Containers are one of the most widely used solutions in international trade. They are often seen travelling on large cargo ships, but before that, they are transported by lorries. Consequently, road transport also plays an important role in shipping.
Unfortunately, because they are so widespread, the amount of smog and pollution they produce is just too much. This is why we are talking about electric trucks. This is a new way of managing transport with an eye to the environment, but not only. So let's see how the impact of these new vehicles affects container transport costs.
Electric trucks: What they are and what advantages they bring
It may seem hard to believe, but in reality, the electric motor was already being used in the 1930s. In fact, the first prototypes were tested on carriages and, later, on the first models of cars. However, at the beginning of the 20th century, the first internal combustion engines were invented and they did not take long to replace the electric ones.
The latter, however, were never 'forgotten'; on the contrary, they continued their development throughout the century. In fact, they continued to develop throughout the century, leading up to the end of the twentieth century, when the - now established - car manufacturers also took up the challenge of electric motors. Over the years, thanks in part to technological innovations, electric vehicles multiplied and electric motors were also used for the first time in heavy vehicles such as trucks.

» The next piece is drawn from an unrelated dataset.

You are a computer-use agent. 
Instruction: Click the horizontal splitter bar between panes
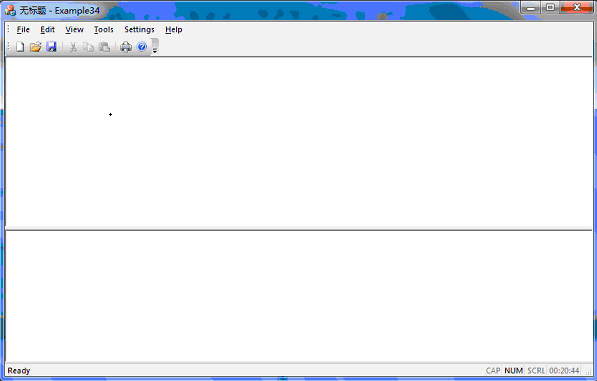pyautogui.click(x=299, y=228)
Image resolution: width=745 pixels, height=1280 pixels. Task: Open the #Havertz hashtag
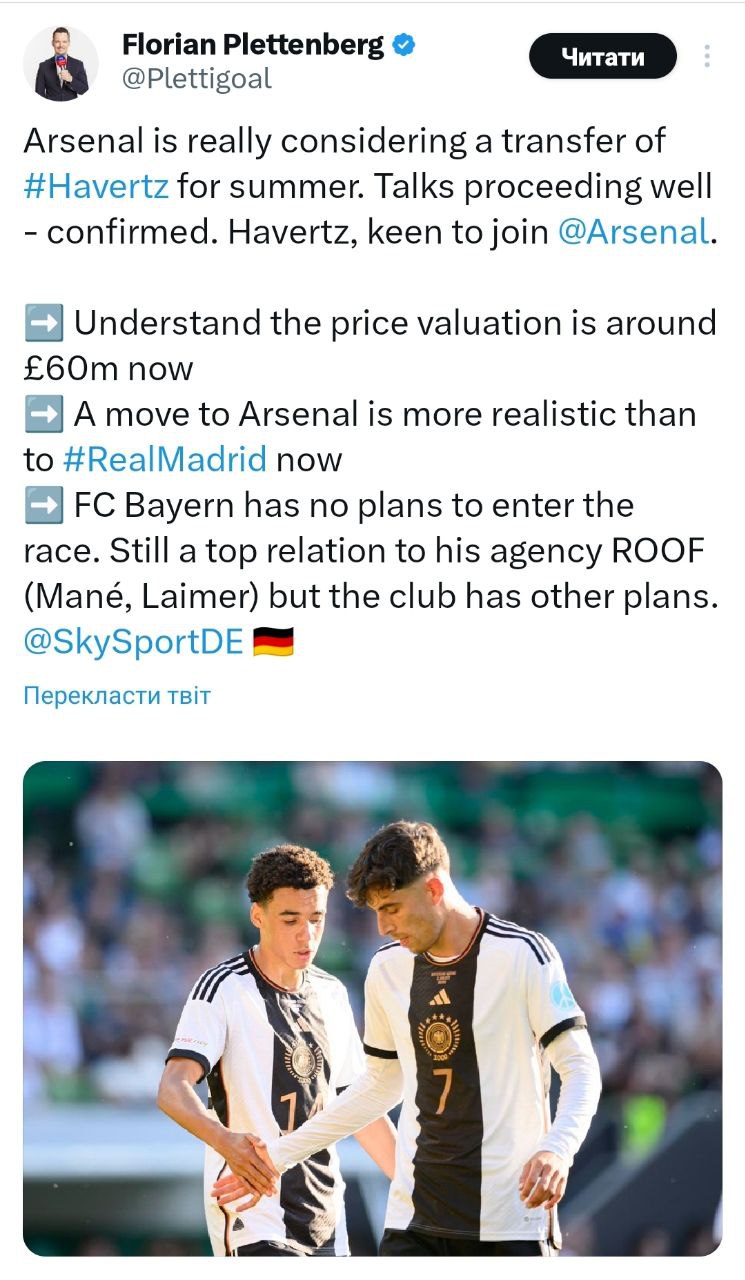point(96,186)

How does an electric truck work?
In a nutshell, the principle on which an electric motor is based is very similar to the one used by radio-controlled cars, but obviously much more complex. The fuel tank of conventional vehicles is transformed into a battery (called an accumulator) which stores electrical energy and it is thanks to this that the vehicle can run.
As you can imagine, the advantagesof the electric motor are many. First and foremost, the fact that it does not require fuel, which means it can save twice as much money as it does the environment. The running costs are also greatly reduced.

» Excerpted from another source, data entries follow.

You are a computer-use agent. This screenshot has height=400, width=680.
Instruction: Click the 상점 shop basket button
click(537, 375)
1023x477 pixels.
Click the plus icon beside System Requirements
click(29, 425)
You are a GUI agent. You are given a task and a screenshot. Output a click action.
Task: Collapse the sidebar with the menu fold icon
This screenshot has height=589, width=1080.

This concept has been applied to a broader vision, so the idea was to use electric trucks to transport goods and containers. However, as with all things, these vehicles can have weaknesses. For example, such as battery life, which in turn has other limitations (more on this below).
Will electric trucks really revolutionise container transport?

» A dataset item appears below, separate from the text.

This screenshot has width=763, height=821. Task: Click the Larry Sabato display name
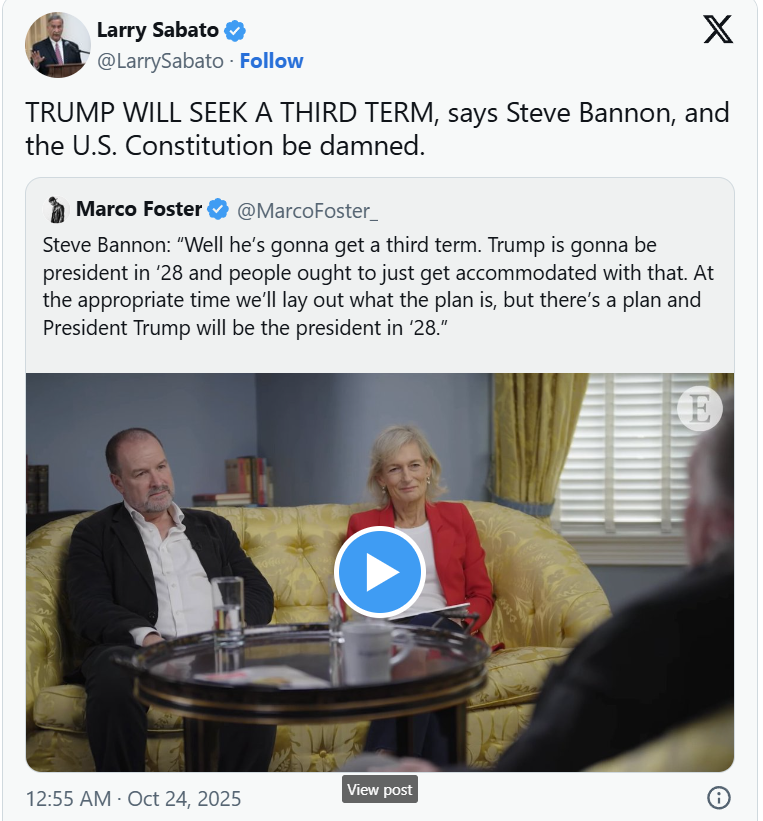click(x=158, y=30)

Although lorries account for less than 2% of vehicles travelling on the road, they are actually responsible for 22% of the CO2 emissions of all road transport. What's more, the distance they travel is often less than 300 kilometres. This means that they could easily be replaced by electric trucks.
As mentioned above, electrically driven vehicles are zero-emission vehicles and it is not difficult to see, therefore, what enormous benefits they bring in terms of pollution. However, industry experts were initially sceptical about replacing fuel with electricity.
This is because lithium batteries (the ones that make up electric motors) are too big and heavy, and if the aim was to provide the same performance as a fuel-powered truck, the battery would have to take up a large part of a truck's load.
Two other limitations are the low battery autonomy and recharging. In fact, electric vehicles need time (to recharge) and, above all, special infrastructure to be able to use them. Therefore, being heavier and slower could cause delays along the way.
The impact on costs
However, choosing this greener option would not only make the journey more environmentally friendly, but also less expensive. In fact, the maintenance and running costs for electric trucks are significantly lower than those that run on fuel. This is explained by research from DOE's Lawrence Berkeley National Laboratory and the University of California.
The two institutes took class 8 trucks that still had an internal combustion engine as an example and studied the benefits of replacing them with electric counterparts. Considering the current cost of a battery pack, which provides a range of 600 kilometres on a single charge, they found that 13% of the total cost of ownership would be saved per mile travelled (about 1.5 km).
Translated into dollars, that would be a $200,000 saving over the lifetime of the vehicle, from the initial investment. In addition, the research also shows that by reducing the production costs of batteries, savings of up to 50% of the total cost of ownership per kilometre driven could be achieved.
Finally, Nykvist and Olsson have carried out another study which they set out in their article "The feasibility of heavy battery electric trucks". With regard to the problem of batteries that are too heavy, they believe that the times in which we live are favourable for accelerating their development.
The aim would be to create fast charging techniques. This would mean having fewer batteries on board, charging them more often - but they emphasise - very quickly. They have shown that high-power fast charging would allow an economic performance that improves as the weight of the electric vehicle increases.
In short, the energy savings would be directly proportional to the size of the truck, i.e. as one grows, so does the other. Therefore, if you take into account the transport of containers, which are very heavy, this solution seems to be really perfect.